Dataset extract —
____________
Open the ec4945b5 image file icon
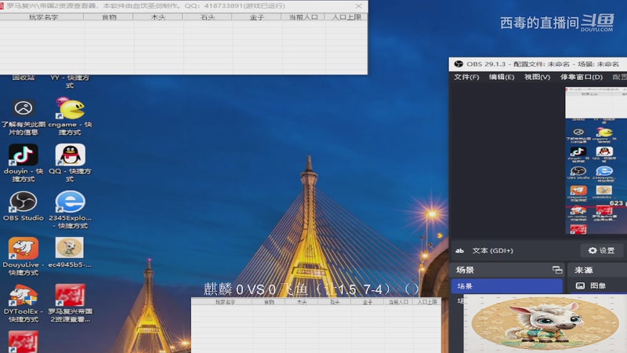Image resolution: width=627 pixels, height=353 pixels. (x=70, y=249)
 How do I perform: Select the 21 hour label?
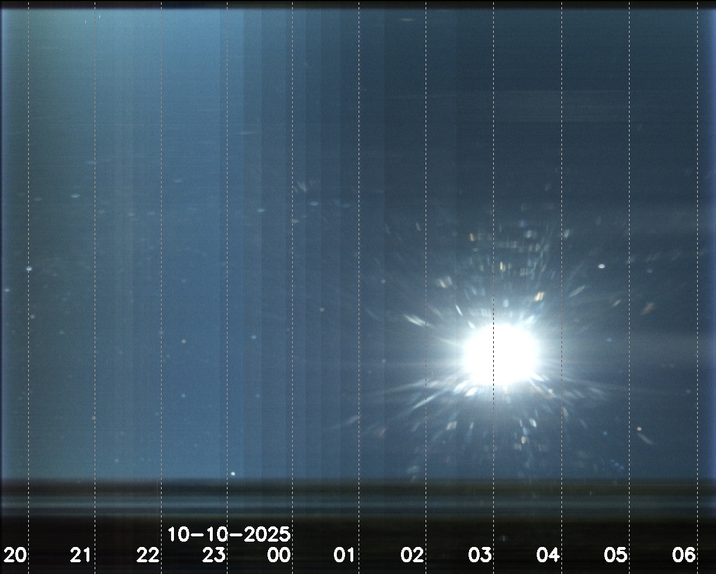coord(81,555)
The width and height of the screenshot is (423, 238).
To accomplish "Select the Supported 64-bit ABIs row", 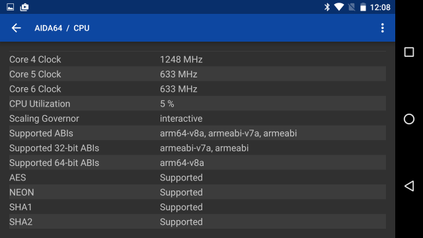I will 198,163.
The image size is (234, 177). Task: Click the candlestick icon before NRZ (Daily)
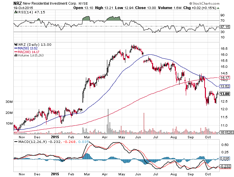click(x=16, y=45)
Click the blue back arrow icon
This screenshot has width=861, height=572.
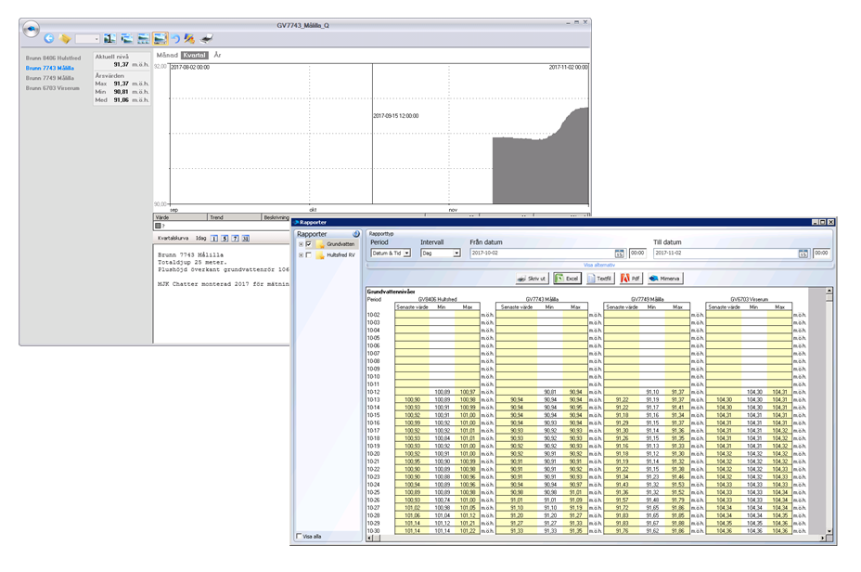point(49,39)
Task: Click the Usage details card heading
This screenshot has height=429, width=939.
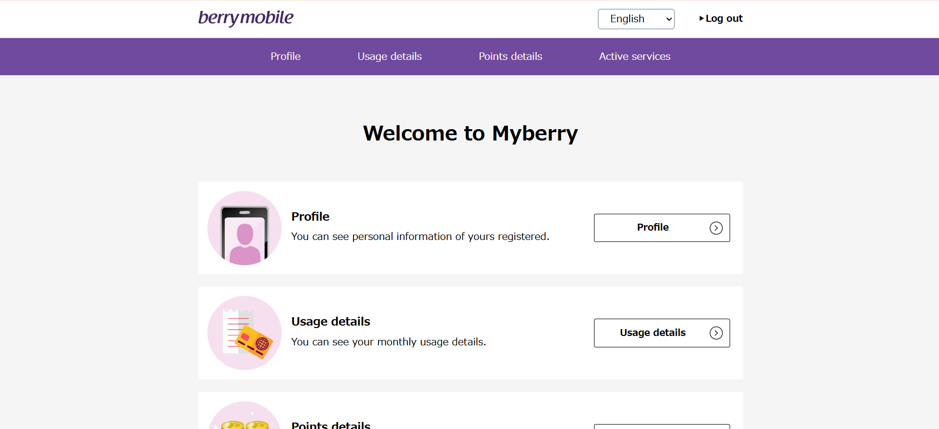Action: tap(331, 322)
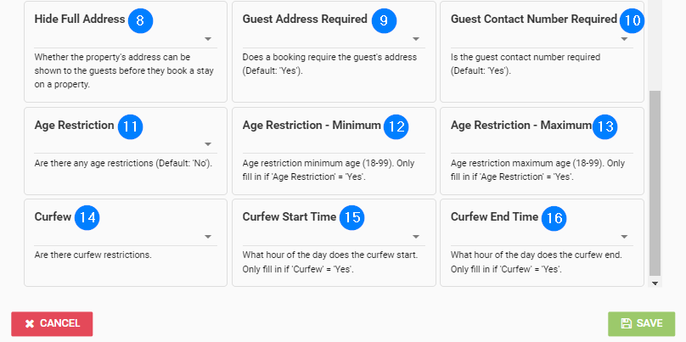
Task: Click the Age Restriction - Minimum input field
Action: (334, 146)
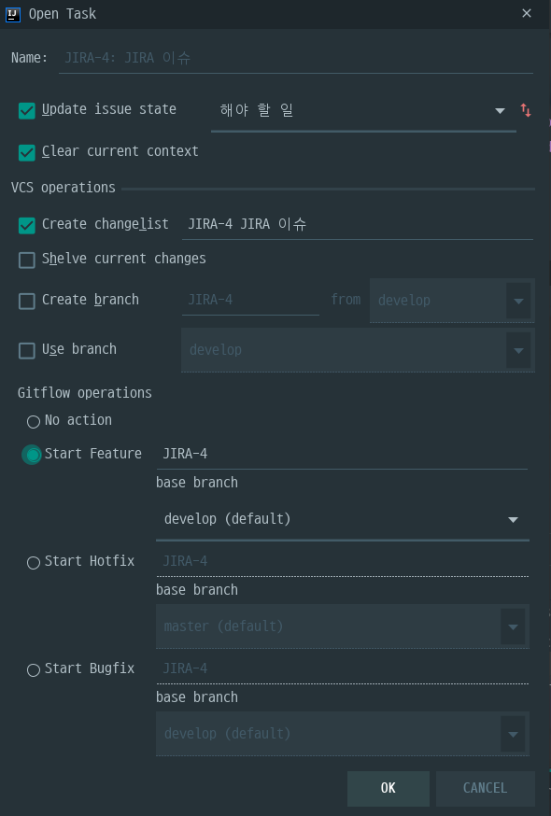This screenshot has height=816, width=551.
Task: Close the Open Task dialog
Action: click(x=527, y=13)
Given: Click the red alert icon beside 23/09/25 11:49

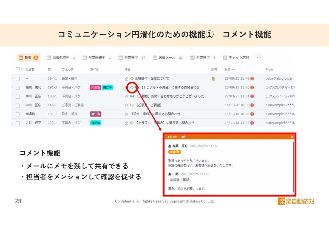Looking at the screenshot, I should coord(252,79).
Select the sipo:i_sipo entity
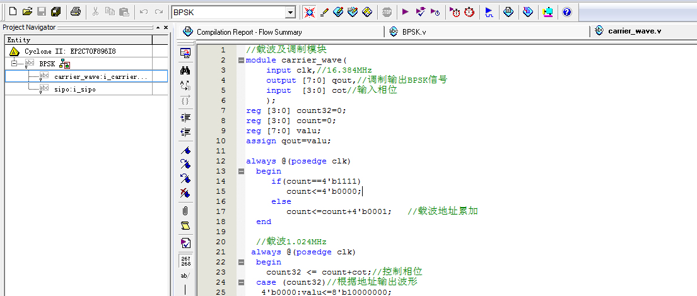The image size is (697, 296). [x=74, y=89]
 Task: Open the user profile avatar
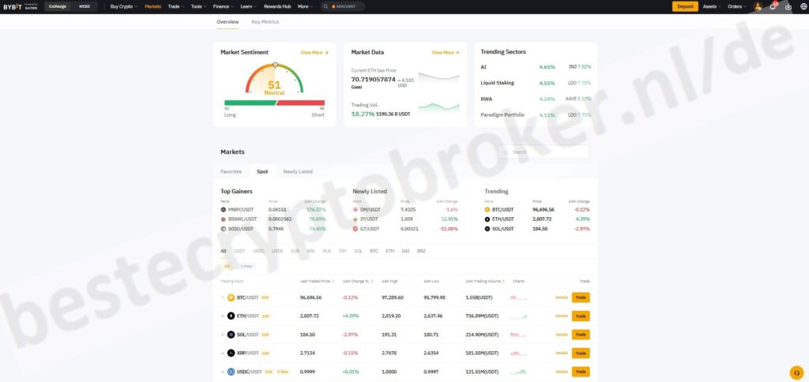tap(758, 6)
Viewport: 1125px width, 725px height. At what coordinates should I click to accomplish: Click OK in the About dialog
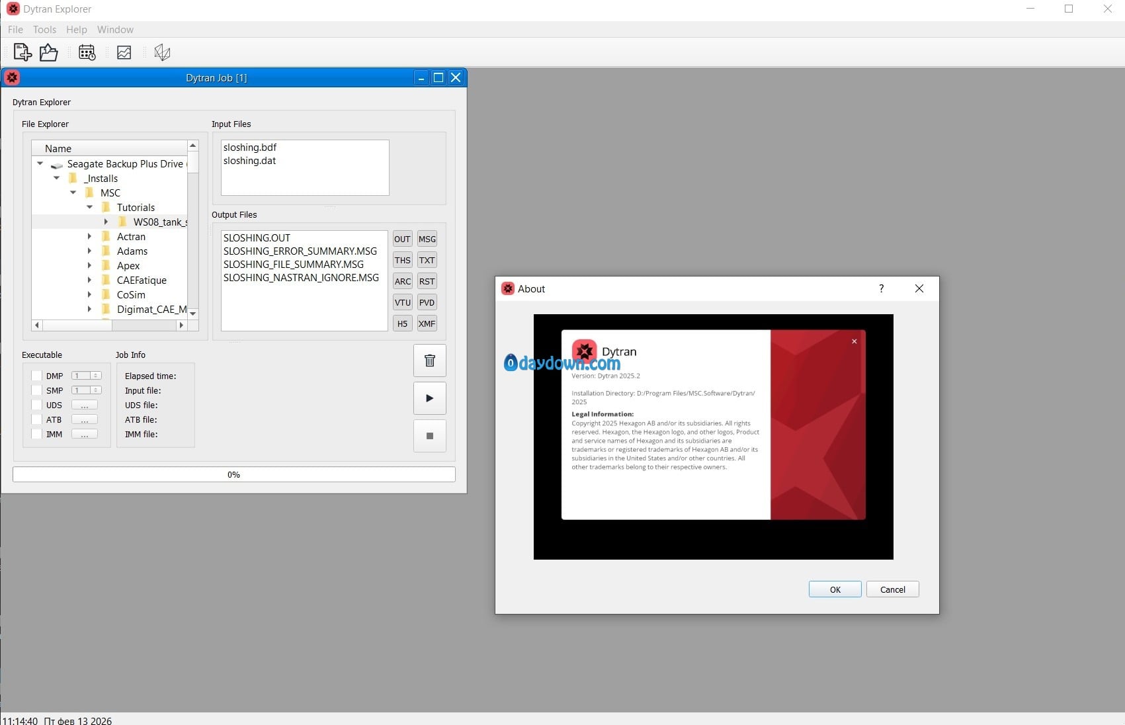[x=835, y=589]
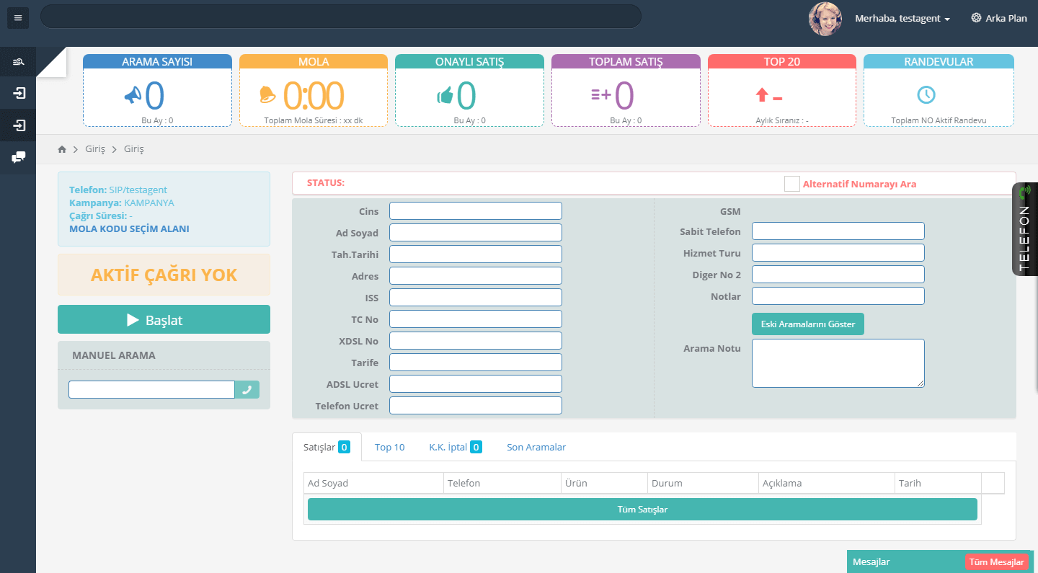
____________
Aim of the task — Set down word for word, from the line that contains "Given: Click the" to the end of the listing above, every line and no picture.

Answer section —
Given: Click the red alert icon beside 23/09/25 11:49

Looking at the screenshot, I should coord(252,79).
Select the sipo:i_sipo entity
The image size is (697, 296). [x=74, y=89]
 Task: Open the user profile avatar
tap(758, 6)
Viewport: 1125px width, 725px height. At what coordinates should I click to accomplish: Click OK in the About dialog
[x=835, y=589]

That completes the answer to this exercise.